**EXERCISE REQUIREMENTS**
Each record below must be returned exactly, with no line left out.

**MATERIAL PROVIDED**
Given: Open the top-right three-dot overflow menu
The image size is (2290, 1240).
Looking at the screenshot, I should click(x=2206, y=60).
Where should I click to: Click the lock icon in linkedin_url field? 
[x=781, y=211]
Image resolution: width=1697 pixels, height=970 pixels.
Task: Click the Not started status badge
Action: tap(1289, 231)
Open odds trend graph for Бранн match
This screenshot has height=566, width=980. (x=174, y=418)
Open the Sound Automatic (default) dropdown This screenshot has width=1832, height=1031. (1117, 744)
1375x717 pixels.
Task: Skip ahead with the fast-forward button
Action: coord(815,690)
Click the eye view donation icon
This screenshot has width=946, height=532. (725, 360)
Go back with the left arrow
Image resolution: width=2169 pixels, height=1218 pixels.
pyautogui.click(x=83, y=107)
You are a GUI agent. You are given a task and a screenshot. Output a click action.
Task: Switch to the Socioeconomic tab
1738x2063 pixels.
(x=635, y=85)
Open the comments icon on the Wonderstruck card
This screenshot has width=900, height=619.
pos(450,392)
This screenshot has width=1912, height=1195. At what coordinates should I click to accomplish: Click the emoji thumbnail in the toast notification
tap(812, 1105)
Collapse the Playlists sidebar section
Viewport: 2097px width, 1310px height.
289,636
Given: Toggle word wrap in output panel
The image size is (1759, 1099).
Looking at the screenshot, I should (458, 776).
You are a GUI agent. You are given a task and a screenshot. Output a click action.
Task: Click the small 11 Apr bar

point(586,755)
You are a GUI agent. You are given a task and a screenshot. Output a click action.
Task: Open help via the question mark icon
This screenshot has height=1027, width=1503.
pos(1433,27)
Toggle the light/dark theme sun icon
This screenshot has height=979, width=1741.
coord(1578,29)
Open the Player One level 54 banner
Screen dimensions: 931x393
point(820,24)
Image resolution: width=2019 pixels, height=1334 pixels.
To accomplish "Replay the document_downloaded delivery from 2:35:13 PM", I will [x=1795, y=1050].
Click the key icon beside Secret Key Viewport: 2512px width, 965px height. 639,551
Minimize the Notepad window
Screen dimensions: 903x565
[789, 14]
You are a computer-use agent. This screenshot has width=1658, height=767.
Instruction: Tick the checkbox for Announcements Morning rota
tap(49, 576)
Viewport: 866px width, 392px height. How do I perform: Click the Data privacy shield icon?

**ANSWER BOX**
Given: Open the top-right three-dot overflow menu
The image size is (2290, 1240).
Looking at the screenshot, I should click(x=2206, y=60).
Where should I click to: Click the lock icon in linkedin_url field? 
[x=781, y=211]
Image resolution: width=1697 pixels, height=970 pixels.
Task: Click the Not started status badge
Action: tap(1289, 231)
Open odds trend graph for Бранн match
This screenshot has height=566, width=980. (x=174, y=418)
Open the Sound Automatic (default) dropdown This screenshot has width=1832, height=1031. (1117, 744)
1375x717 pixels.
Task: Skip ahead with the fast-forward button
Action: coord(815,690)
Click the eye view donation icon
This screenshot has width=946, height=532. (725, 360)
Go back with the left arrow
Image resolution: width=2169 pixels, height=1218 pixels.
pyautogui.click(x=83, y=107)
You are a GUI agent. You are given a task and a screenshot. Output a click action.
Task: Switch to the Socioeconomic tab
1738x2063 pixels.
(x=635, y=85)
Open the comments icon on the Wonderstruck card
This screenshot has width=900, height=619.
pos(450,392)
This screenshot has width=1912, height=1195. At what coordinates should I click to accomplish: Click the emoji thumbnail in the toast notification
tap(812, 1105)
Collapse the Playlists sidebar section
Viewport: 2097px width, 1310px height.
289,636
Given: Toggle word wrap in output panel
The image size is (1759, 1099).
Looking at the screenshot, I should (458, 776).
You are a GUI agent. You are given a task and a screenshot. Output a click action.
Task: Click the small 11 Apr bar

point(586,755)
You are a GUI agent. You are given a task and a screenshot. Output a click action.
Task: Open help via the question mark icon
This screenshot has height=1027, width=1503.
pos(1433,27)
Toggle the light/dark theme sun icon
This screenshot has height=979, width=1741.
coord(1578,29)
Open the Player One level 54 banner
Screen dimensions: 931x393
point(820,24)
Image resolution: width=2019 pixels, height=1334 pixels.
To accomplish "Replay the document_downloaded delivery from 2:35:13 PM", I will [x=1795, y=1050].
Click the key icon beside Secret Key Viewport: 2512px width, 965px height. 639,551
Minimize the Notepad window
Screen dimensions: 903x565
[789, 14]
You are a computer-use agent. This screenshot has width=1658, height=767.
Instruction: Tick the checkbox for Announcements Morning rota
tap(49, 576)
Viewport: 866px width, 392px height. How do I perform: Click the Data privacy shield icon?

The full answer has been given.